Note: Full script is attached below (DBTickets.zip).
My best friend, who is an expert web developer in ASP.NET/C#/SharePoint, asked me for help on a SQL Server problem. Together we came up with some possible solutions. In this post I describe some of the things we discussed. My hope is that someone else can either learn something from this write-up or share their own solution ideas or variations.
Please note that names have been changed to protect the innocent <grin>.
My friend works for a very large company. They have an IT Help Ticket system with a SQL Server 2005 database backend. The organization's accounting department requires all help tickets to be assigned to the correct organization within the company so that cost can be correctly allocated. Each organization within the company (Section and/or Department) has a unique Organization Code. The company is made up of Sections and Sections are made up of Departments. My friend's problem was he needed help writing a query or queries to extract out Total Ticket Counts by Section and Total Ticket Counts by Section and Department for a given Date Range. He also needs to get it into a nice pretty format where executives/management have visibility of the queries results. Following are some additional details and possible solutions.
The Help Ticket database contains a column called ChargeCode that contains data the looks like the following: SSSS-DDDD. The Ss and Ds can be any character A to Z and any number 0 to 9. The first four Ss make up the Orgnization Code for the Section. The second four Ds make up the Organization Code for the Department. An example ChargeCode might be something like "1111-1234".
Note: In this example I will use just numbers for the Organization Code for simplicity's sake. In this case the Section is "1111" and the Department is "1234". Normally, ChargeCode's fit this pattern of "Section"-"Department". However there is one variation that needs to be discussed. Sections have employees and IT resources not part of a Department. When someone at the Section (not Department level) makes a request for help, the ChargeCode looks like "1111-1111". When this occurs, I call it "Section"-"Self" (There probably is a better was to classify this situation but I can't think of it right now <grin>).
So here is where I say, "Ugh! Non-normalized data!" I love it when a single column is used for multiple values - NOT! Before tackling this problem we need to create a dummy version of the Tickets table and populate it with dummy data.

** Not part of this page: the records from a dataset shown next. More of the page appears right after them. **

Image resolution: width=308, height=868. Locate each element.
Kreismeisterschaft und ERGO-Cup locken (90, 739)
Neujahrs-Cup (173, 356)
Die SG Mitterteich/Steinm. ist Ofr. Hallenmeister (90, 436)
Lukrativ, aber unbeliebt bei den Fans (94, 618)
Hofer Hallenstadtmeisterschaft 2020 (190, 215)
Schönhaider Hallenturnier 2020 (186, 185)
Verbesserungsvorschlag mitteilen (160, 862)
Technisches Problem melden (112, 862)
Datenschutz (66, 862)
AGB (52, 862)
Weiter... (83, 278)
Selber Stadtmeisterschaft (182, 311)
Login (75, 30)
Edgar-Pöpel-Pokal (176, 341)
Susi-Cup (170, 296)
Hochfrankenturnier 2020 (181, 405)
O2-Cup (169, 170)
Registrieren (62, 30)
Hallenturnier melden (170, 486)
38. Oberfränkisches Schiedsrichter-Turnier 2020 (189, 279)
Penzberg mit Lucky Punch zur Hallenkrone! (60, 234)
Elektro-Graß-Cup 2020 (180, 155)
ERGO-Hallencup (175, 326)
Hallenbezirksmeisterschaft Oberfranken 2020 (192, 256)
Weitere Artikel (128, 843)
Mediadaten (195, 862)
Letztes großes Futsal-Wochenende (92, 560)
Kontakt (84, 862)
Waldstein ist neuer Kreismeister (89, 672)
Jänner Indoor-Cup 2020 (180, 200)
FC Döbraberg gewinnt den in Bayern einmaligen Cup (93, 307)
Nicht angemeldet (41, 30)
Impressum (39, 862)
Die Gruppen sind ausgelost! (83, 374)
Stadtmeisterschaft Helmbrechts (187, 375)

Following is a script that creates a test database named DBTickets and a table named Tickets. The Tickets table only includes the columns relevant to this problem - columns corresponding to the name of the person who made the request, problem description, etc. are not included for simplicity's sake.
USE master;
GO
IF EXISTS (SELECT d.[name] FROM sys.databases d WHERE d.[name] = 'DBTickets')
DROP DATABASE DBTickets;
CREATE DATABASE DBTickets;
GO
USE DBTickets;
GO
CREATE TABLE Tickets
(
id INT IDENTITY(1, 1) PRIMARY KEY,
ChargeCode VARCHAR(9) NOT NULL,
TicketDate DATETIME NOT NULL DEFAULT GETDATE()
);
Following is a script that populates the newly created Tickets table with 1000 sample Help Desk Tickets over the time period 12/01/2009 to 12/07/2009. I created three different Sections each with a few Departments. Notice that the Organization Codes for both Sections and Departments are pulled from the same pool. In other words, Organization Codes for both Sections and Departments are globablly unique. Understanding how this sample dummy data is generated is not a core part of this problem - you can either ignore this section or study it if you wish - the end results are what matter. If you are interested in how the following script works, please note that there are likely better ways to accomplish the same end result!
SET NOCOUNT ON;
GO
CREATE TABLE DataLoad1
(
id INT PRIMARY KEY,
ChargeCode VARCHAR(9) NOT NULL
);
INSERT DataLoad1 (id, ChargeCode) VALUES (0, '0001-0001'); -- Section_0001 (SELF)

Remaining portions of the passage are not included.